TASK DESCRIPTION >>
List every distinct username that posts in the forum thread "Leaf? What leaf?" shown below, each name once.

# Leaf? What leaf?



## mybuddy (Mar 2, 2007)

I posted this awhile back but just had to again because it still makes me laugh so much.

Buddy....Oh Buddy!

OK...so I used to have a plant. One day I looked over at him and he was chewing on a leaf. Luckily I had my camera in close reach because noone would believe it if I told them. So, he bites a piece of the leaf off and then when he heard me, he threw his head on the sofa and pretended he was sleeping. His eyes were obviously being forced shut. I snapped a pic of before and after. You can see the piece of the leaf next to him.

God bless my brilliant boy!!!!


----------



## Oaklys Dad (Dec 28, 2005)

LOL...Buddy you are a very clever boy. I don't think Momma can see you if you squeeze your eyes shut really really tight. Vic, I don't know what you are going to do with that boy of yours. :


----------



## CrystalG (Aug 12, 2009)

LOL! Oh my god that is cute.


----------



## mybuddy (Mar 2, 2007)

Oaklys Dad said:


> LOL...Buddy you are a very clever boy. I don't think Momma can see you if you squeeze your eyes shut really really tight. Vic, I don't know what you are going to do with that boy of yours. :


 
he he ...oh my, he is a case and a half.

Buds is definately, without a doubt my other half. We are the same soul...totally! :wavey:


----------



## mybuddy (Mar 2, 2007)

CrystalG said:


> LOL! Oh my god that is cute.


Yeah....sooooooooo cute! He got a big ol' squeeze of love after that! He is the funniest!


----------



## Heidi36oh (Feb 27, 2007)

LOL...to funny and cute..Buddy your a very smart boy


----------



## Oaklys Dad (Dec 28, 2005)

Nothing like a golden to make you laugh every day. My boys certainly are the highlights of my day and bring me lots more smiles than the humans I'm forced to interact with. I swear they do it all for me.



mybuddy said:


> he he ...oh my, he is a case and a half.
> 
> Buds is definately, without a doubt my other half. We are the same soul...totally! :wavey:


----------



## janine (Aug 8, 2009)

Those are the best pictures.....what a very cute bad boy you have


----------



## Jo Ellen (Feb 25, 2007)

i lubz da poopesser peebUddy :smooch:


----------



## Noey (Feb 26, 2009)

that's so funny. Noah will try his hardest "not to look at you" but you see him looking to see if your looking. They so know when they are doing something wrong. So cute.


----------



## mybuddy (Mar 2, 2007)

Oaklys Dad said:


> Nothing like a golden to make you laugh every day. My boys certainly are the highlights of my day and bring me lots more smiles than the humans I'm forced to interact with. I swear they do it all for me.


I hear ya on that one! Sometimes when I am stuck in the human condition, I have the usual reactions/responses etc. As soon as I get home I breathe a sigh of relief when I see my goofy boy doing his front paws up dance....suddenly all the human nonsense flies out the window.


----------



## mybuddy (Mar 2, 2007)

Noey said:


> that's so funny. Noah will try his hardest "not to look at you" but you see him looking to see if your looking. They so know when they are doing something wrong. So cute.

Items from a dataset
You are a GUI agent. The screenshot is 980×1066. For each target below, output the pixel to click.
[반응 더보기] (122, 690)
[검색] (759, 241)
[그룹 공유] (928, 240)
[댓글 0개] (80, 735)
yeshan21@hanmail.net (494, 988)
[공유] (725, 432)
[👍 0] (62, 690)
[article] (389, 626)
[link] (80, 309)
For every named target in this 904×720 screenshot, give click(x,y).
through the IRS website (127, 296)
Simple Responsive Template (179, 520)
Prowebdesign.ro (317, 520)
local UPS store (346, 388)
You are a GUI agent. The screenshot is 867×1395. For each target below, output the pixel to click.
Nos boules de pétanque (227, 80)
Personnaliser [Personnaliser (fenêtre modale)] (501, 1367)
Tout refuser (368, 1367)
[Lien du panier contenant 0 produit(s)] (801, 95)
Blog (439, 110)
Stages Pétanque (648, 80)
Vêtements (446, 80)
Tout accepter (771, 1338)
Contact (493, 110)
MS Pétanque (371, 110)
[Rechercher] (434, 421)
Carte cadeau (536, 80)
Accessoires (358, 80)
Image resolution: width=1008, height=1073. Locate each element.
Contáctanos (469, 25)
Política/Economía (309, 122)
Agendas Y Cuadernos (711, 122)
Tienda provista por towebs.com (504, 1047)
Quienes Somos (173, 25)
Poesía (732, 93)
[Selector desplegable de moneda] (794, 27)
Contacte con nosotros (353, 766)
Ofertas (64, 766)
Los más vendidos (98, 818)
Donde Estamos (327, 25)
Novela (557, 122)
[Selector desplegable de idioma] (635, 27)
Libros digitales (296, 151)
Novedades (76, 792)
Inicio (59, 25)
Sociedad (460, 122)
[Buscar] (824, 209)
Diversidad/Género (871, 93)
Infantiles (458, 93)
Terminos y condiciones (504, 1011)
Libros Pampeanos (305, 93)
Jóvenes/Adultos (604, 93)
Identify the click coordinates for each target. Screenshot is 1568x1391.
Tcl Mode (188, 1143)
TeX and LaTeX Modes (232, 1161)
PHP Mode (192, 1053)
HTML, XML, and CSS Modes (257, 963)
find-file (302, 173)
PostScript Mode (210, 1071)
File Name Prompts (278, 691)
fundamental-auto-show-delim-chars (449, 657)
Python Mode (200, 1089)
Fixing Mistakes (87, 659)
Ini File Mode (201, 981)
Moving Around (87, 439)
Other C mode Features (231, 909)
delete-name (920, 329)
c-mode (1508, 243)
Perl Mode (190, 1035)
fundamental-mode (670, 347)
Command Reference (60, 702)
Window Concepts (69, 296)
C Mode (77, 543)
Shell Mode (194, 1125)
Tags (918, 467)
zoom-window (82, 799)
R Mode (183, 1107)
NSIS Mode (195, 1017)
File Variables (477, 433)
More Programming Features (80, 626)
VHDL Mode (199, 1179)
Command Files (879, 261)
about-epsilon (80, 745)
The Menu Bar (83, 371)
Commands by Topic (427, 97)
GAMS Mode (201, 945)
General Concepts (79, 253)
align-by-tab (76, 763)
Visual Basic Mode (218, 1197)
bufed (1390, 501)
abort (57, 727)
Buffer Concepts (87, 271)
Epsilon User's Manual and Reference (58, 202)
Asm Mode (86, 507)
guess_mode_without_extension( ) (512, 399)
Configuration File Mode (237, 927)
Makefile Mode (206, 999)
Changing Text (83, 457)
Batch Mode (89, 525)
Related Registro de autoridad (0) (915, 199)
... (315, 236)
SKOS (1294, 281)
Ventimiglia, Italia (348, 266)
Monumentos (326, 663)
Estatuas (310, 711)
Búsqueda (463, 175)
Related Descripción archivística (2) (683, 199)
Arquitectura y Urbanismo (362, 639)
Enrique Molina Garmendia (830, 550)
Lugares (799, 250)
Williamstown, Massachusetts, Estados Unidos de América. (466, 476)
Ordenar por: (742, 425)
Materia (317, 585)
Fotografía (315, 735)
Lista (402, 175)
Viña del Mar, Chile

THE SOLUTION >>
mybuddy
Oaklys Dad
CrystalG
Heidi36oh
janine
Jo Ellen
Noey